Other comparisons between ipads/androids & the Surface Pro will also reveal a world of differences and doomed expectations, eg battery life.


----------



## editor (Feb 8, 2013)

mrs quoad said:


> I buy a laptop because I want something that's capable of running fully functional versions of whatever application it is that I want to use. Like MS Office. Or Photoshop.


Surface Pro runs all those programs.


----------



## elbows (Feb 8, 2013)

The Surface Pro launch event in NYC has been cancelled due to the blizzard. I think it was going to be a pretty low-key event anyway, and the device will still be available in the US & Canada on the 9th.

I still want to know what the UK price is going to be.


----------



## mrs quoad (Feb 8, 2013)

editor said:


> Surface Pro runs all those programs.


You have such a sideways way of making a point sometimes 

"Both," rather than "all," given you've edited out two of the progs I listed, leaving 1 app (and one suite). 

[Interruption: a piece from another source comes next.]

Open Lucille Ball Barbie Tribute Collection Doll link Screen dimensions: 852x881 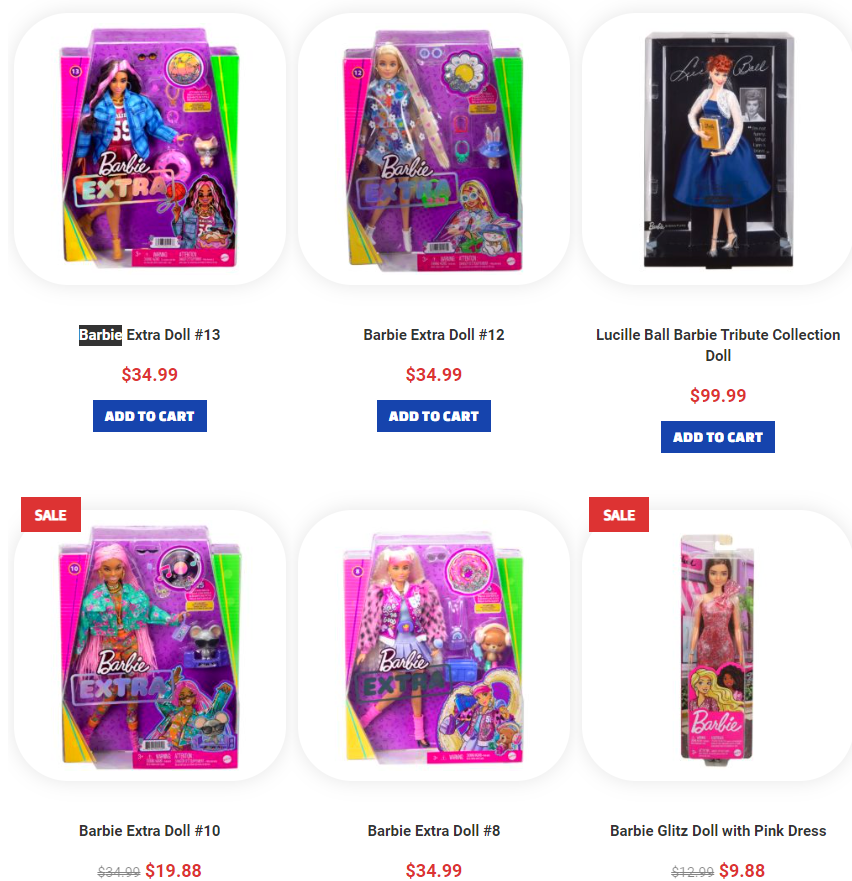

SO. Can it not run the others? Or is it just that you're not sure?

Can it run FULL versions of photoshop / office? Functionally identical to the full versions you could run on your new pc? I'm not sure, given your rather elusive editing & response leaves it possible that surface can only run limited / tablet versions!


----------



## elbows (Feb 8, 2013)

Its simple really. There is the original surface tablet = Windows RT = matches your original point.

There is the Surface Pro = proper intel CPU = proper windows = proper windows apps.


----------



## elbows (Feb 8, 2013)

And both sorts of Surface suffer from the hard drive space issue. The press almost entirely missed the story with the Surface RT (and Windows RT tablets from other manufacturers) and then very much noticed it for the Surface Pro, which arguably is the wrong way round when it comes to comparing these devices to equivalents running other non-MS operating systems.


----------



## editor (Feb 8, 2013)

mrs quoad said:


> Can it run FULL versions of photoshop / office? Functionally identical to the full versions you could run on your new pc?


Yes. FULL versions. The only reason I left out Logic Pro and Civilization IV is because I didn't know if they're available for PCs.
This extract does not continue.